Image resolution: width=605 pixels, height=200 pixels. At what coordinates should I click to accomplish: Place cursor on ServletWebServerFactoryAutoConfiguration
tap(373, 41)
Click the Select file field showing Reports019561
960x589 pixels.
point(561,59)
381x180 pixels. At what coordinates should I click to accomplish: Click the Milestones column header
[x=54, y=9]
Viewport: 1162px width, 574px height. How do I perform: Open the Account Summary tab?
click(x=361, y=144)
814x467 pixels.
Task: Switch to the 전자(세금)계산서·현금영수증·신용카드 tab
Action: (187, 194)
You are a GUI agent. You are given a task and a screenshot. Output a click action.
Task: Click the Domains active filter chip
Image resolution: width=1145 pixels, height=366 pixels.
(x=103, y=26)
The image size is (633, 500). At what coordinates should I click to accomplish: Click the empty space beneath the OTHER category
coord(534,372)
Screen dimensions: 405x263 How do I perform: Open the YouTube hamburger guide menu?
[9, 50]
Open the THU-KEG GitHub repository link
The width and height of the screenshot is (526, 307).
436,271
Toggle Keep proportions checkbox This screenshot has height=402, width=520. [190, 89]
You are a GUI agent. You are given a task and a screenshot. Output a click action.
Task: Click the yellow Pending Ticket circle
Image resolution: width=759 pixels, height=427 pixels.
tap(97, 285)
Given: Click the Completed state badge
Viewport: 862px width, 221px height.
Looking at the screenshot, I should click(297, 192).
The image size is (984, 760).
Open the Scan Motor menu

* * *

Exercise details: Write out each entry again, character for character.

Exercise output:
Image resolution: width=605 pixels, height=200 pixels. At what coordinates should I click to accomplish: Place cursor on ServletWebServerFactoryAutoConfiguration
tap(373, 41)
Click the Select file field showing Reports019561
960x589 pixels.
point(561,59)
381x180 pixels. At what coordinates should I click to accomplish: Click the Milestones column header
[x=54, y=9]
Viewport: 1162px width, 574px height. How do I perform: Open the Account Summary tab?
click(x=361, y=144)
814x467 pixels.
Task: Switch to the 전자(세금)계산서·현금영수증·신용카드 tab
Action: (187, 194)
You are a GUI agent. You are given a task and a screenshot. Output a click action.
Task: Click the Domains active filter chip
Image resolution: width=1145 pixels, height=366 pixels.
(x=103, y=26)
The image size is (633, 500). At what coordinates should I click to accomplish: Click the empty space beneath the OTHER category
coord(534,372)
Screen dimensions: 405x263 How do I perform: Open the YouTube hamburger guide menu?
[9, 50]
Open the THU-KEG GitHub repository link
The width and height of the screenshot is (526, 307).
436,271
Toggle Keep proportions checkbox This screenshot has height=402, width=520. [190, 89]
You are a GUI agent. You are given a task and a screenshot. Output a click action.
Task: Click the yellow Pending Ticket circle
Image resolution: width=759 pixels, height=427 pixels.
tap(97, 285)
Given: Click the Completed state badge
Viewport: 862px width, 221px height.
Looking at the screenshot, I should click(297, 192).
The image size is (984, 760).
Open the Scan Motor menu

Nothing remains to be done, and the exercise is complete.